The ALJ also determined that the producer had a meaningful opportunity to contest the debt owed to the AIP. A “meaningful opportunity to contest” means “the opportunity for the insured to resolve disagreements with a decision by the insurance provider through requesting a review of the decision by the insurance provider, mediation, arbitration, or judicial review, as applicable.” 7 C.F.R. § 400.677. The producer’s insurance contract specifically limited him to seek either mediation or arbitration in order to contest the debt. However, the producer requested an AIP review of the debt, not mediation or arbitration. Because the producer received proper notice and had a meaningful opportunity to contest the debt, according to the ALJ, the producer was not excused from paying the full debt or entering into a payment agreement prior to the due date.

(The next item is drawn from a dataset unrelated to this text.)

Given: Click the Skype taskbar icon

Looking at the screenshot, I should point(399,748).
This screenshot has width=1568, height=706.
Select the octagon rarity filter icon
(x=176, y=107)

For the second issue, the ALJ concluded that the producer failed to satisfy the debt or enter into a valid payment agreement by the due date. The FCIP regulations require both the producer and AIP to sign and date a payment agreement by the due date to be valid. In this case, only the producer had executed the agreement by the due date. Consequently, the producer did not have a binding payment agreement with the AIP and his debt became delinquent. Because of this delinquency, RMA placed the producer on the ITS List. According to the ALJ’s ruling, RMA did not erroneously place the producer on the ITS List because the producer failed to satisfy the debt or enter into a proper payment agreement with the AIP before the debt became delinquent in accordance with the crop insurance policy and notice of indebtedness.
The ALJ presiding over this administrative appeal concluded RMA’s decision was not erroneous because it correctly applied the rules and regulations when deciding to place the producer on the ITS List. Overall, this case demonstrates a situation where a producer’s insurance indemnity can be deemed an “overpayment”, which means the producer will most likely be required to repay an indemnity within a short timeframe. When this occurs, producers should be aware that their AIP must provide them notice of the indebtedness and an opportunity to contest the debt. However, producers should examine their crop insurance contracts to determine what procedures they must use to properly contest a debt. Additionally, producer should pay close attention to the debt due date, and if they elect to enter into a payment agreement with their AIP, producers should make sure their agreement is properly executed and returned to their AIP prior to the due date to avoid a delinquency.